(Entries provided begins)
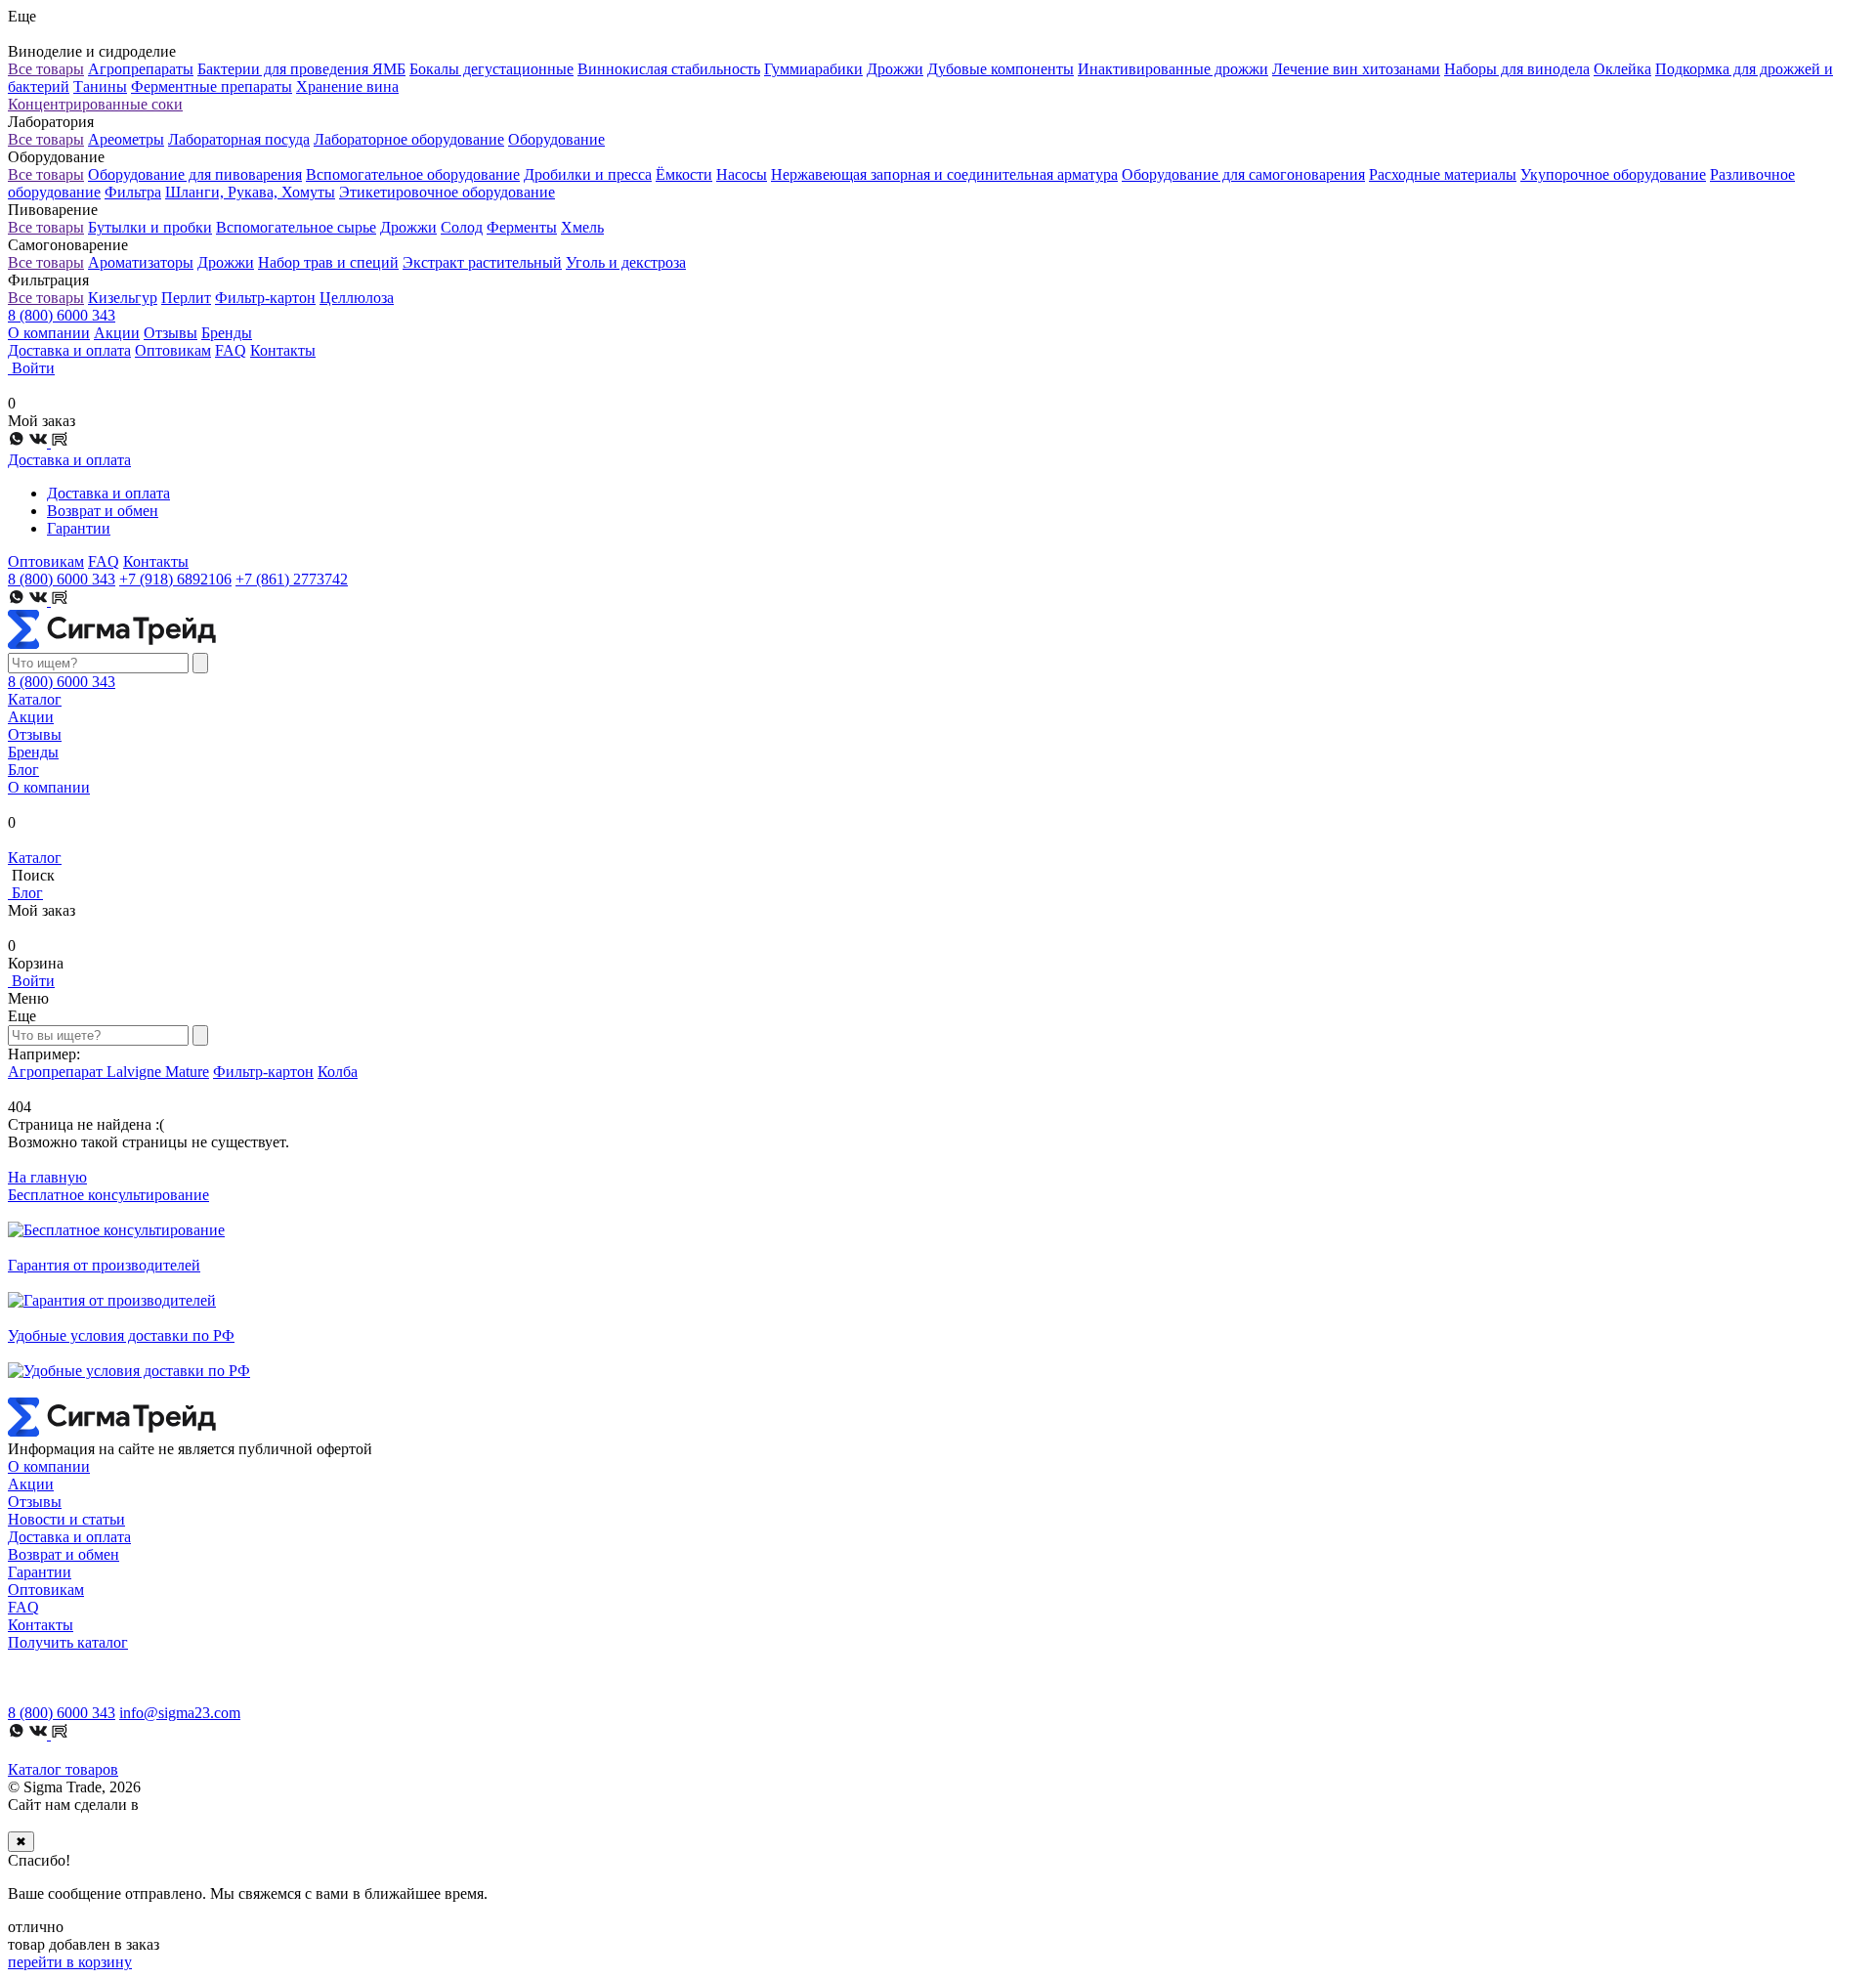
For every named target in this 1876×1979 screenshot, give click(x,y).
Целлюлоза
(Entries provided ends)
(Entries provided begins)
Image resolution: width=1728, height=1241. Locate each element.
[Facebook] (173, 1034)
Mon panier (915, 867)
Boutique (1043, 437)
(Entries provided ends)
(Entries provided begins)
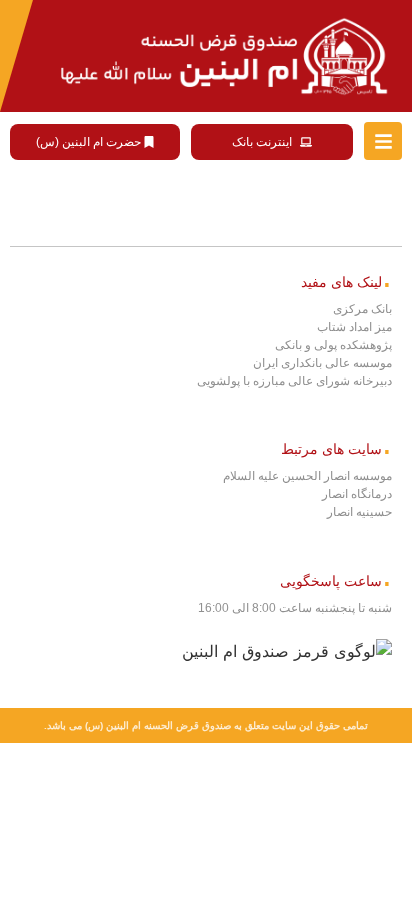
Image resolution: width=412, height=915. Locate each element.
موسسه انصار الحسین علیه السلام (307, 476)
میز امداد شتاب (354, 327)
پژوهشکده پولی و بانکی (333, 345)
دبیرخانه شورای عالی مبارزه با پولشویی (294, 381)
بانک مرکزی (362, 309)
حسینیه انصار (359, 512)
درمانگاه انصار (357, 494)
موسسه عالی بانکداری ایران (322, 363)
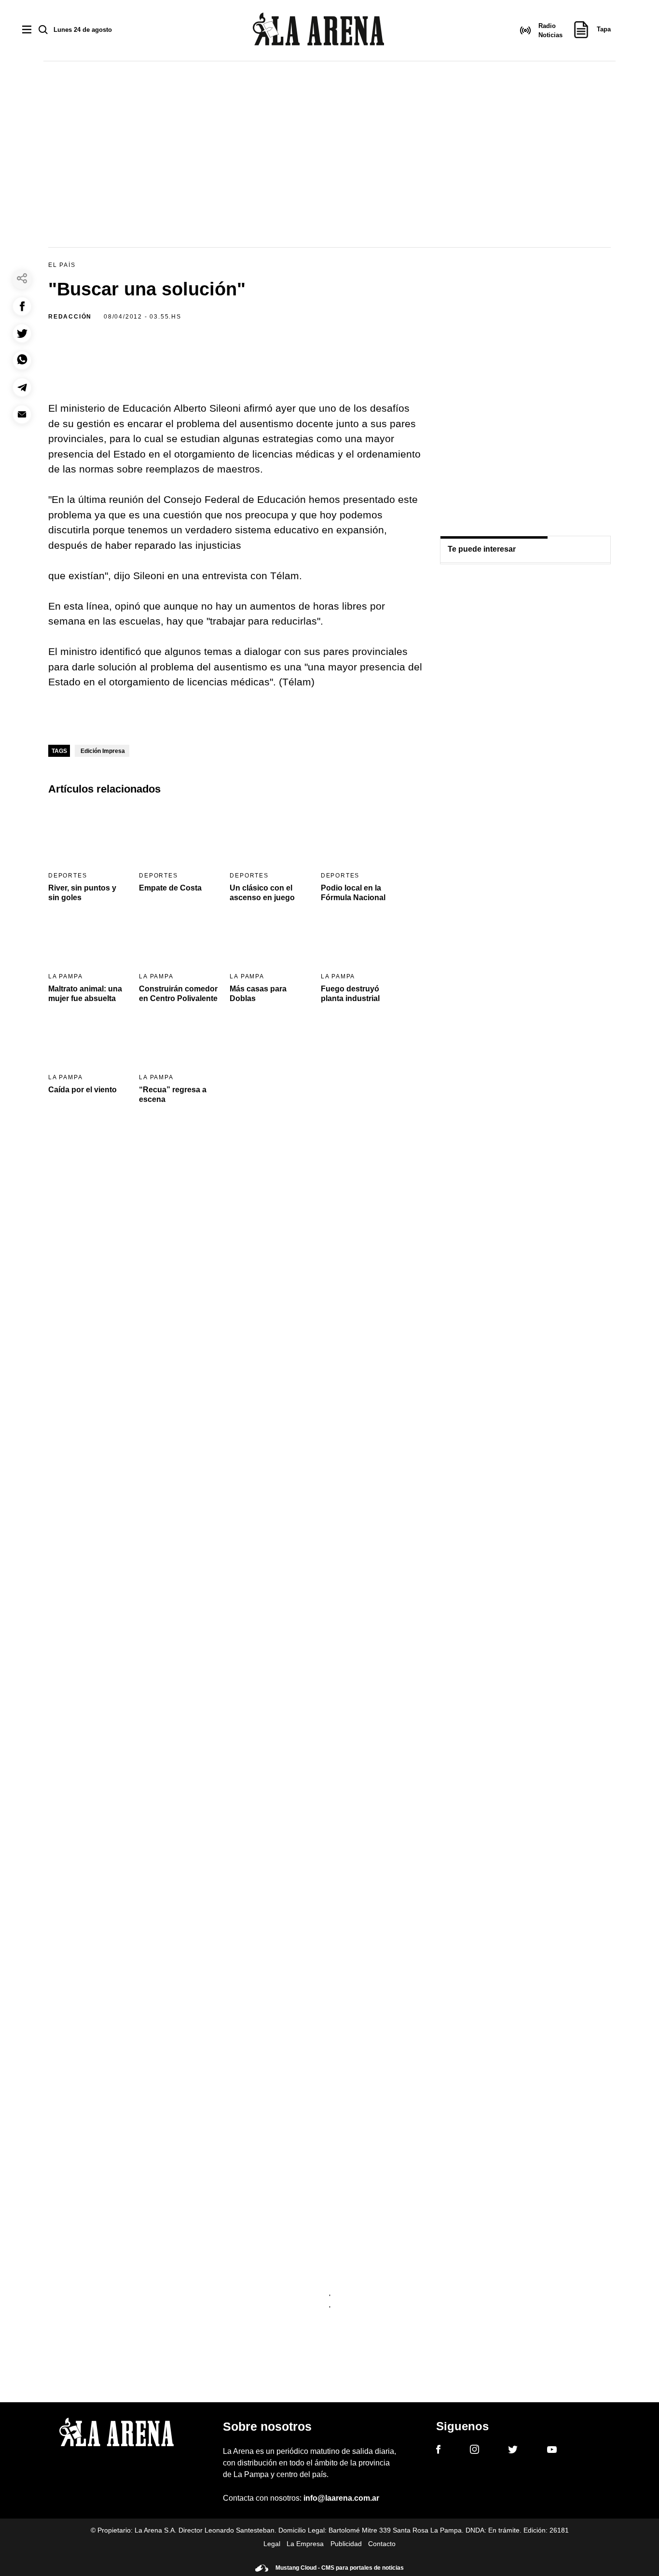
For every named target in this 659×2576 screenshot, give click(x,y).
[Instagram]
(Entries provided ends)
### Problem to solve
Beginning with the line above that contains "موسسه عالی بانکداری ایران (322, 363)" and finishing with the line that contains "[Instagram]", print those lines exactly and only. Skip all pictures.

### Response box
موسسه عالی بانکداری ایران (322, 363)
For every named target in this 659×2576 screenshot, give click(x,y).
[Instagram]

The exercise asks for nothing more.